Treatment options for advanced or metastatic gastric cancer (A/MGC) are limited and inclusion of novel substances is necessary. Few studies have confirmed the activity and tolerability of the combination of oxaliplatin (OXA) and 5-fluorouracil (5-FU) modulated with leucovorin (LV) administrated to patients with A/MGC. The goal of current study was to evaluate the efficacy and toxicity of Folfox-4 regimen in patients with A/MGC.
Fifty-six patients were treated with Folfox-4 regimen. Treatment was continued until disease progression, unacceptable toxicity or until a patient chose to discontinue treatment. Responses to treatment and toxicity were recorded according to the WHO criteria and NCI toxicity criteria.

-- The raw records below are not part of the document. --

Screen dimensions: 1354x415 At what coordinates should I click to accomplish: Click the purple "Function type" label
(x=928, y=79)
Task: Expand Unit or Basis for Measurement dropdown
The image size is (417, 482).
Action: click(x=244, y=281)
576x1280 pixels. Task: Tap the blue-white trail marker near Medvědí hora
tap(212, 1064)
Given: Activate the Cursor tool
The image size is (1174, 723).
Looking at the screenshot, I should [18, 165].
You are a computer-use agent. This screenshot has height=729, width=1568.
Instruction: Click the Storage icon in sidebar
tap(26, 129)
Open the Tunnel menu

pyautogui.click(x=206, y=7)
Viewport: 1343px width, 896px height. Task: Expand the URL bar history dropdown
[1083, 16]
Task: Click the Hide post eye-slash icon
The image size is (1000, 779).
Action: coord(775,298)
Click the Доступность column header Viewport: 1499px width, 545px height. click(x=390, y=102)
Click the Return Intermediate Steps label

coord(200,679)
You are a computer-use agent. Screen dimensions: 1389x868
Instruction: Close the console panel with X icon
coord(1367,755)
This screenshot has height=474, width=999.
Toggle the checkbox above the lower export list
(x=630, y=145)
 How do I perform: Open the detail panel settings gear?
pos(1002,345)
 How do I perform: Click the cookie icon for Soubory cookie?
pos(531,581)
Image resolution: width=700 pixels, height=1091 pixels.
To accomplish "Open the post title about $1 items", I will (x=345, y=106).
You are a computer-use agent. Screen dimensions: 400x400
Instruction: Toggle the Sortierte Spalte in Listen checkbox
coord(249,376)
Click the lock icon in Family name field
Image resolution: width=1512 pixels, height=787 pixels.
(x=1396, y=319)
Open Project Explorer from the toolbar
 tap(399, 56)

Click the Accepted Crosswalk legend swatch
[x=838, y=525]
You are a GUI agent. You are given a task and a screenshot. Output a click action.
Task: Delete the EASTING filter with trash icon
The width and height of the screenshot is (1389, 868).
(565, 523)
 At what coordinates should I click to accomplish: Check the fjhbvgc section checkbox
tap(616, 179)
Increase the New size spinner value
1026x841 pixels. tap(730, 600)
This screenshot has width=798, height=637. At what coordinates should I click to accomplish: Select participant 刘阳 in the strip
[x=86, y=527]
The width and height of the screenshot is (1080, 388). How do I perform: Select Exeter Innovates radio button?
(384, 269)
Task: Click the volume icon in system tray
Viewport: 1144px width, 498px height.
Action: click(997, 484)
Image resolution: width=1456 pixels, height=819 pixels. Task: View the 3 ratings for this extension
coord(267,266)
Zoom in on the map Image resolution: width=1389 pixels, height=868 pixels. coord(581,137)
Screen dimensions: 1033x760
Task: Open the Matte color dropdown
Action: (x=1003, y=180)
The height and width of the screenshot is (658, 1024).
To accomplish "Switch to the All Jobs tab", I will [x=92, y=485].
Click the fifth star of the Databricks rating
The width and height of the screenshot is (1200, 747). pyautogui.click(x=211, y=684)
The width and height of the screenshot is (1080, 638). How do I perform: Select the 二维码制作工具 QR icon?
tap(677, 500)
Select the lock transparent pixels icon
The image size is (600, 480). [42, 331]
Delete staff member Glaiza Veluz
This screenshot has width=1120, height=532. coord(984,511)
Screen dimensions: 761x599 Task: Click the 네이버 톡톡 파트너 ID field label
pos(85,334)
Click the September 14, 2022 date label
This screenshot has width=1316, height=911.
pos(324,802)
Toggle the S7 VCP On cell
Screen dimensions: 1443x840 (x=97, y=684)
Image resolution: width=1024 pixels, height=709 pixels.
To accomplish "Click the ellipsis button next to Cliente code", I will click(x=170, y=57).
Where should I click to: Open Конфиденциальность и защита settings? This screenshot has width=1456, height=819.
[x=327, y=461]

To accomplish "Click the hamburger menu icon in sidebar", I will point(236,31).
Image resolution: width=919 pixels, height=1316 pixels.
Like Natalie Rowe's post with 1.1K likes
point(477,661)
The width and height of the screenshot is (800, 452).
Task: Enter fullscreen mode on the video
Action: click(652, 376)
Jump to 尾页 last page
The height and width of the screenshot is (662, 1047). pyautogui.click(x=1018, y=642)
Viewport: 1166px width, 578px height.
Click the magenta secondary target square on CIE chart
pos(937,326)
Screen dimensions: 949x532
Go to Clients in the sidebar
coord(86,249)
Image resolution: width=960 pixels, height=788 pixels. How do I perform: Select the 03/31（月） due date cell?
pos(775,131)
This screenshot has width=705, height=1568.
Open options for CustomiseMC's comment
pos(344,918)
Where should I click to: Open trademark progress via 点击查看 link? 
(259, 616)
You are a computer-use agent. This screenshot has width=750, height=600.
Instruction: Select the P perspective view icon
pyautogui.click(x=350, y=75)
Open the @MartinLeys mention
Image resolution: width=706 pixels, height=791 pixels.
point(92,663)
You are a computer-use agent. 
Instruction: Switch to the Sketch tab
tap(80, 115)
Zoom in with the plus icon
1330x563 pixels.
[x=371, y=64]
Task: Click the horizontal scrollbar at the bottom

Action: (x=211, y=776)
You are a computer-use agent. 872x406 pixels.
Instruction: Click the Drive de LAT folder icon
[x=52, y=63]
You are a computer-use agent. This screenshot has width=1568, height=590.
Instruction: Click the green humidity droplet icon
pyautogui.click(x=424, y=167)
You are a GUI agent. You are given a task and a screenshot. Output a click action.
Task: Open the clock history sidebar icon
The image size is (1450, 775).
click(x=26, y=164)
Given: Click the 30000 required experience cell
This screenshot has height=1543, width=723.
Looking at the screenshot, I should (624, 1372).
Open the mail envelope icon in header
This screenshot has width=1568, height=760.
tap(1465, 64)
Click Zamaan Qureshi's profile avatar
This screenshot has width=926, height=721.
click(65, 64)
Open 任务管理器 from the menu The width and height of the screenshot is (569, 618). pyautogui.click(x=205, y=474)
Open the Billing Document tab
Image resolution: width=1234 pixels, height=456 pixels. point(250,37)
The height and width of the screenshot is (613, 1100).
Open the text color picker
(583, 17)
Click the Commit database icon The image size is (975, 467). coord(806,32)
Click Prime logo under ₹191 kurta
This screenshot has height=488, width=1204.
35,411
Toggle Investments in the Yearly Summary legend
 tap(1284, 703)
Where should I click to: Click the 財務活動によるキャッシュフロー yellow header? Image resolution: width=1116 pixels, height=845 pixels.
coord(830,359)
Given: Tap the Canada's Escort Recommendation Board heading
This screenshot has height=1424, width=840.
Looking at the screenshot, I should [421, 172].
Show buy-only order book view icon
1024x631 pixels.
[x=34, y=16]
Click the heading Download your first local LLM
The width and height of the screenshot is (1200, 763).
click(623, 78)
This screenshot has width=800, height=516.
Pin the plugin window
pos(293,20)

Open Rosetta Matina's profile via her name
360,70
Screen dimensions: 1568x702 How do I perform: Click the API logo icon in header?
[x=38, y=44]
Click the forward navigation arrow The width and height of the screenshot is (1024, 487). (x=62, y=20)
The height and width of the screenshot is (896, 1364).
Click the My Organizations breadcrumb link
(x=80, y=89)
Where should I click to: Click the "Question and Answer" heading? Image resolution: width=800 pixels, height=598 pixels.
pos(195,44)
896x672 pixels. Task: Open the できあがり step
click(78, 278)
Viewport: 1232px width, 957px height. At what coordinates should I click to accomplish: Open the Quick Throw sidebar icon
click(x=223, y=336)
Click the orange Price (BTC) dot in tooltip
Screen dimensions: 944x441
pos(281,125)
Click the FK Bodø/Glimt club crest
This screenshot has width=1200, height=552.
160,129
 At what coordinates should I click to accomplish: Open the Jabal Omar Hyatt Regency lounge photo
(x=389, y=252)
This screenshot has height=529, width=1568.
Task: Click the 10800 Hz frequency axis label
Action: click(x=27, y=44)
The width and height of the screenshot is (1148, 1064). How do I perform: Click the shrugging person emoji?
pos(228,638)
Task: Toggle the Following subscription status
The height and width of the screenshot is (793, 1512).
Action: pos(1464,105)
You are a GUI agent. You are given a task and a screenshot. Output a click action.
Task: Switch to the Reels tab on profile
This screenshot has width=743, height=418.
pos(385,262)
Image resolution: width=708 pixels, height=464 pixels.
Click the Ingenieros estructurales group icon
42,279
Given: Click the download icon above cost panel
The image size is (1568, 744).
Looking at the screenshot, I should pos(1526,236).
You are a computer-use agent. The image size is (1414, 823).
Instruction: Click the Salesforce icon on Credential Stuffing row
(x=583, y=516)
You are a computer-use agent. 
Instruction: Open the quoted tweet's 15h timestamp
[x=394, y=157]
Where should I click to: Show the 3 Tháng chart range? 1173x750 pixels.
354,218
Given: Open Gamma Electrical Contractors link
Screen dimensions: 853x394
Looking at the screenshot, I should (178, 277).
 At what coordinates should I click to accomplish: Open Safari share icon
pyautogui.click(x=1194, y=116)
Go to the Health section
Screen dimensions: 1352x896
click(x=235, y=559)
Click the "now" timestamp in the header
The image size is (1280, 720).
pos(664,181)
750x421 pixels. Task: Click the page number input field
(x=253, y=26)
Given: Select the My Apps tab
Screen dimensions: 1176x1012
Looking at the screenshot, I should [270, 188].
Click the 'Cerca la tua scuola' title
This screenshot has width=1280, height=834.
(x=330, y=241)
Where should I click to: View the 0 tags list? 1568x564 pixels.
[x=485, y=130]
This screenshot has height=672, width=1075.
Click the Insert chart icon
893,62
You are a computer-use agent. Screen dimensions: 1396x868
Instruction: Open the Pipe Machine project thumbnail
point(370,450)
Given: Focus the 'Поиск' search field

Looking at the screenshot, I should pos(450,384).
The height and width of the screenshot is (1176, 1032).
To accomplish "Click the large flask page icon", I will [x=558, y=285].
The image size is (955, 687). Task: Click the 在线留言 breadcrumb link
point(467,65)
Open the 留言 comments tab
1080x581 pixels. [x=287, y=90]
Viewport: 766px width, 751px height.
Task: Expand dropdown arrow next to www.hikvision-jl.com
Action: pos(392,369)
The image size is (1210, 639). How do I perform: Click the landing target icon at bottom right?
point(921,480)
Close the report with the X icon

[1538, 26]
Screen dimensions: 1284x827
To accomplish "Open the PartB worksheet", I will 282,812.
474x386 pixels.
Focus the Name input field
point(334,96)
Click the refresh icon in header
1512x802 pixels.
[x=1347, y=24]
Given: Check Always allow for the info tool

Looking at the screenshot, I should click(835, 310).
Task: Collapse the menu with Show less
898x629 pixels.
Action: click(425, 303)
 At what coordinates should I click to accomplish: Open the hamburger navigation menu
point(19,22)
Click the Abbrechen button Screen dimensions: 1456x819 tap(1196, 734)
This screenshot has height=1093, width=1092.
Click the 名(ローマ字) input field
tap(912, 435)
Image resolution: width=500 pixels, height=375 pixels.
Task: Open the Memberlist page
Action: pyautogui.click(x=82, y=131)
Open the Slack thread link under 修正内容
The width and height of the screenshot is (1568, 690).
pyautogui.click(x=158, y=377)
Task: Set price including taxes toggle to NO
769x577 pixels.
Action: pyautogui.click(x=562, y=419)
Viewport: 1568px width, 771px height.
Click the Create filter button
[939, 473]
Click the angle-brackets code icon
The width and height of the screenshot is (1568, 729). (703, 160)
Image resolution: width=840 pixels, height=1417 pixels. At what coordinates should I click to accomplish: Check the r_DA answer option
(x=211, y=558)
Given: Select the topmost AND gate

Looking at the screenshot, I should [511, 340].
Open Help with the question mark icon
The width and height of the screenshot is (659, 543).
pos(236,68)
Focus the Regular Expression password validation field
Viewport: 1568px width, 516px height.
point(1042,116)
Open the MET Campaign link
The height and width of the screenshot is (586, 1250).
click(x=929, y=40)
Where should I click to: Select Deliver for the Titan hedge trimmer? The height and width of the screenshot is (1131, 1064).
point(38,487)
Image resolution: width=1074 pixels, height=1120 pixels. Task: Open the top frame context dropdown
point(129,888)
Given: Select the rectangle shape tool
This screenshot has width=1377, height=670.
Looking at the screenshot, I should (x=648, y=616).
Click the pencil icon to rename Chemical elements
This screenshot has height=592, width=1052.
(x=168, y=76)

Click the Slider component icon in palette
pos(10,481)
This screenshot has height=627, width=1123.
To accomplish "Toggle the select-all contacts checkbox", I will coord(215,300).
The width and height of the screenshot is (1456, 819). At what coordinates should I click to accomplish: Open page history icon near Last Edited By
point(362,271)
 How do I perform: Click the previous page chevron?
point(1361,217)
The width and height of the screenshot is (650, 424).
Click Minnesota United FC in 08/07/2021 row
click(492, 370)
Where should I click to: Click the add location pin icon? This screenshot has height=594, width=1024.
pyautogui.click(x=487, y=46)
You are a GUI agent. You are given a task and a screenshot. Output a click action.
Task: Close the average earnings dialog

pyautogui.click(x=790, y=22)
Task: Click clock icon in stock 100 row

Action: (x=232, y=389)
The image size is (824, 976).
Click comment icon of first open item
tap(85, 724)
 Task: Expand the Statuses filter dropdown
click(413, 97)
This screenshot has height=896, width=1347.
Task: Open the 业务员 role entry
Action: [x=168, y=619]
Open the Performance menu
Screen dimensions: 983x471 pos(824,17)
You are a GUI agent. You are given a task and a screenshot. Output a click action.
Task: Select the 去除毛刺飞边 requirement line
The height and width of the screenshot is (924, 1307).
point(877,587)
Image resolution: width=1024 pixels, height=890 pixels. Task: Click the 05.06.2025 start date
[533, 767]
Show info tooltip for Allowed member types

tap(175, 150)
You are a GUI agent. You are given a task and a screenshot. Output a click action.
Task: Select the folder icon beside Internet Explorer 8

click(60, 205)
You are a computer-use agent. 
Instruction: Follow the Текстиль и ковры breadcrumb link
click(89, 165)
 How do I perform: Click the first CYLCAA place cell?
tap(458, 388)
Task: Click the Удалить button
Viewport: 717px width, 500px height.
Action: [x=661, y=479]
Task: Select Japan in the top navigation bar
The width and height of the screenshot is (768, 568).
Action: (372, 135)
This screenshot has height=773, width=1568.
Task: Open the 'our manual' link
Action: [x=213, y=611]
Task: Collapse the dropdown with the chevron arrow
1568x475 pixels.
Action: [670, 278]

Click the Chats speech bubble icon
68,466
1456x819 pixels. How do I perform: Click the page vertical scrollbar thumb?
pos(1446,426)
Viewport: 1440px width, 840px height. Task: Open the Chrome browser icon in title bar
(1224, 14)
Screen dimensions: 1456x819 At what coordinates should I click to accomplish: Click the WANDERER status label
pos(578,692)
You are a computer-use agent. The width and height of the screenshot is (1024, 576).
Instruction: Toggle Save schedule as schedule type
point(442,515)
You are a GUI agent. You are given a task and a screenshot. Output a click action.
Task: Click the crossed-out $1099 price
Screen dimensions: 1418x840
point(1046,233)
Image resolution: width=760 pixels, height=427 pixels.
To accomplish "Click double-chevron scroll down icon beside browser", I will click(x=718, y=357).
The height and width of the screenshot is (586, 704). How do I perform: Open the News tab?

All patients were assessable for toxicity and response. Patients (71.4% male, 28.6% female) had a median age of 65 years (range, 28-78). All patients had histologically confirmed metastatic (89.3%) or advanced (10.7%) gastric cancer. Response was evaluated every 6 weeks; 1 complete (1.8%) and 23 (41.1%) partial remission were observed (overall response rate 42.9%). Twenty patients (35.7%) showed stable disease and 12 (21.4%) had a progressive disease. Median overall survival, time to progression and follow up were 10 months, 6 months, and 11.5 months, respectively. WHO grade 3 or 4 hematologic toxicities included leucopenia, neutropenia, thrombocytopenia, and anemia. No patient experienced neutropenic fever. Other grade 3/4 toxicities included nausea, vomiting, diarrhea, stomatitis, and anorexia. Three patients (5.3%) experienced grade 3 peripheral neuropathy. No treatment-related deaths were recorded.
Folfox-4 regimen is active and well tolerated in patients with advanced/metastatic gastric cancer.
晚期或转移性胃癌(A/MGC)的治疗选择有限,纳入新物质很有必要。很少有研究证实奥沙利铂(OXA)与亚叶酸钙(LV)调节的5-氟尿嘧啶(5-FU)联合应用于A/MGC患者的活性和耐受性。本研究的目的是评估Folfox-4方案对A/MGC患者的疗效和毒性。
56例患者接受Folfox-4方案治疗。治疗持续至疾病进展、出现不可接受的毒性或患者选择停止治疗。根据世界卫生组织(WHO)标准和美国国立癌症研究所(NCI)毒性标准记录治疗反应和毒性。
所有患者均可评估毒性和反应。患者(男性占71.4%,女性占28.6%)的中位年龄为65岁(范围28 - 78岁)。所有患者均经组织学证实为转移性(89.3%)或晚期(10.7%)胃癌。每6周评估一次反应;观察到1例完全缓解(1.8%)和23例部分缓解(41.1%)(总缓解率42.9%)。20例患者(35.7%)病情稳定,12例(21.4%)病情进展。中位总生存期、疾病进展时间和随访时间分别为10个月、6个月和11.5个月。WHO 3级或4级血液学毒性包括白细胞减少、中性粒细胞减少、血小板减少和贫血。无患者发生中性粒细胞减少性发热。其他3/4级毒性包括恶心、呕吐、腹泻、口腔炎和厌食。3例患者(5.3%)出现3级周围神经病变。未记录到与治疗相关的死亡。
Folfox-4方案对晚期/转移性胃癌患者有活性且耐受性良好。